In the past 18 months, there has been a massive escalation in the number of tickets harvested by the aggressive software used by touts, with these attacks becoming more and more sophisticated. Attacks appear to emanate from all over the world, but the majority of attacks on ticketing systems are orchestrated by UK-based and UK-resident touts. Some 30% to 50% of tickets for high-demand events are harvested by aggressive software and immediately placed for resale on viagogo, GetMeIn!, StubHub and Seatwave, despite the best efforts of the industry, which has tried to police itself and to bring in technical solutions. The industry has tried to sell tickets through fan clubs, but even those are attacked. Where tickets are sold by ballot, there are ballot bots. Where fan club registration is required, there are email-generating bots that flood systems with thousands of false identities. There is not one single way to offer tickets for sale to the public for which there is not already a bot out there that will attack the system.
The situation is deteriorating. Primary ticket sites have to detect an attack, examine the data, identify the software used, reverse engineer it and develop measures to prevent a further attack. That process can take months. In the meantime, a tout can simply pay a coder overseas a few hundred pounds to develop a new bot to circumvent the new security features. Bots can be coded to attack a specific ticketing system in as little as a day.

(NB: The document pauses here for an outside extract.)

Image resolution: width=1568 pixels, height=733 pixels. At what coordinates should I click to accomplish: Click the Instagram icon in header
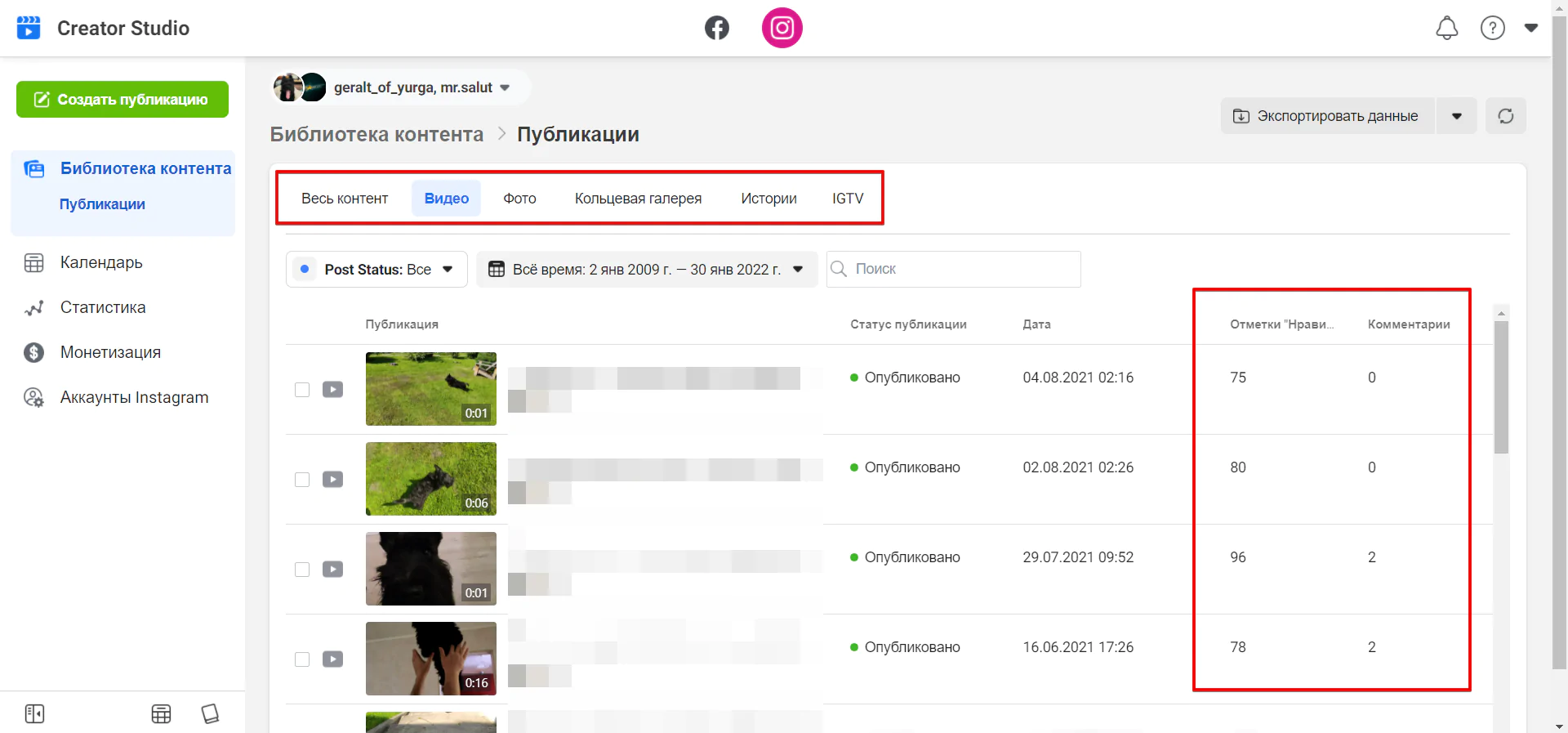point(782,28)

Although legislation is in place in the form of the Computer Misuse Act 1990, which has broad applications that could be used to address bots, it is 25 years old and it is yet to be tested in this regard. This is an arms race that the primary ticket sellers simply cannot win. The secondary market has already shown its blatant disregard of civil remedy legislation, such as the amendment to the Consumer Rights Act 2015, which is flouted daily. The only effective deterrent is a very clear criminal offence, with appropriate punishment on conviction, and that would be provided by new clause 31.